The point is, if there are two sage conv layers, it is supposed to have 2 SpMM calls in each forward pass. But the nvprof shows that there are three calls to the “csrMmt_hyb_core” kernel.

For the transpose kernel, this is because the cusparseScsrmm2 API in CUDA 10 assumes the tensor is column-major and DGL’s feature tensor is row-major, we need to transpose the output matrix. If you use CUDA 11, then you will not encounter this problem because the new cusparseSpMM API with ALG2 assumes the tensor is row-major.

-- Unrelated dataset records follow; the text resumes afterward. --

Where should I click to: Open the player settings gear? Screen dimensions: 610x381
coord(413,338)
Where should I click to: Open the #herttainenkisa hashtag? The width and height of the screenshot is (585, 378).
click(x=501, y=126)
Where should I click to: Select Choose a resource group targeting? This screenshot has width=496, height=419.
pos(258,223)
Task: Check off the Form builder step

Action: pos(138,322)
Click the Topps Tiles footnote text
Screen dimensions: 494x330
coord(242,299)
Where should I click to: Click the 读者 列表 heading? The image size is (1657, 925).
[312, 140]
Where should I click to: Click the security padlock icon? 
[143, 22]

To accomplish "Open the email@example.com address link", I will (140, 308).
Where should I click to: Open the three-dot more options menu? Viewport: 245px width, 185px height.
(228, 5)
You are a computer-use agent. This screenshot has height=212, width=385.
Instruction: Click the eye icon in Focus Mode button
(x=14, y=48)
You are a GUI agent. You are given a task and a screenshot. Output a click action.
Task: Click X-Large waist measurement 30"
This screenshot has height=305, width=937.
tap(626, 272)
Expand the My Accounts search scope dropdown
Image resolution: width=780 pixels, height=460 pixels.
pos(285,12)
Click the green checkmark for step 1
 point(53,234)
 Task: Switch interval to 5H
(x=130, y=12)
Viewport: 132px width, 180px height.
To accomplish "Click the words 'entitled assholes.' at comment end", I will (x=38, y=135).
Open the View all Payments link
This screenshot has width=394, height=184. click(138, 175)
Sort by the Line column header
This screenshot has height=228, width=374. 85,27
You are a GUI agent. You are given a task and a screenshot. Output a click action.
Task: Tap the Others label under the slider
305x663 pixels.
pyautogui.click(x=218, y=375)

@chenxuhao for three csrMmt_hyb_core calls, this is because a single cusparseScsrmm2 call will trigger several csrMmt_hyb_core kernels. I suggest you upgrading your cuda to version 11 where the new API will only trigger a single csrmm_v2_kernel, and CUDA 11’s spmm is faster.

btw, I noticed that you were editing the binary_reduce_sum.cu in your fork, however, this is legacy code that has been deprecated since dgl 0.5, please edit this file:

Hi Zihao,
Thank you so much for your reply.
I tried CUDA11.1 and it is faster than CUDA10.2 for SAGE.
But I am still confused about the fact that SAGE (mean aggregator) is much slower than GCN.

For example, when running GCN, I see 4 CusparseCsrmm2 calls per epoch (2 in FW and 2 in BW), and one epoch takes 90ms. When I run SAGE-mean, however, I see only 3 CusparseCsrmm2 calls per epoch (2 in FW and 1 in BW), but one epoch takes 400ms.
Note that the epoch time difference is mostly due to the CusparseCsrmm2 calls (i.e. cusparse::csrmm_v2_kernel).

Computation wise, GCN and SAGE-mean only differ in the normalization scores (i.e. Cij for each edge[i,j]). If normalization scores are pre-computed, the CusparseCsrmm2 calls should be exactly the same and thus the speed should be similar for GCN and SAGE-mean, right?

Also, this speed difference between GCN and SAGE is not only on GPU. I see this on CPU as well.
Seems like the spmm kernel calls for GCN and SAGE are different in some sense. But I checked that the parameters for the calls are the same: e.g. for reddit graph, m = 232965 n = 16 k = 232965 nnz = 114615892

Am I missing something?

Best,
Xuhao

Please notice that there was a optimization in our GCNConv implementation:

What it did basically is to determine whether to compute AXW in ((AX)W) or (A(XW)), in some cases the later way is better and I don’t think we have such optimization for GraphSAGE. Would you mind checking if it’s the reason?

This makes sense to me. What prevents you to do this optimization for SAGE? Is it something fundamental or you just didn’t do it?

I think it’s just because GraphSAGE has multiple kinds of aggregators (mean/pool/lstm/…), however for mean aggregator such optimization is appilcable. I’ll create a PR adding this feature.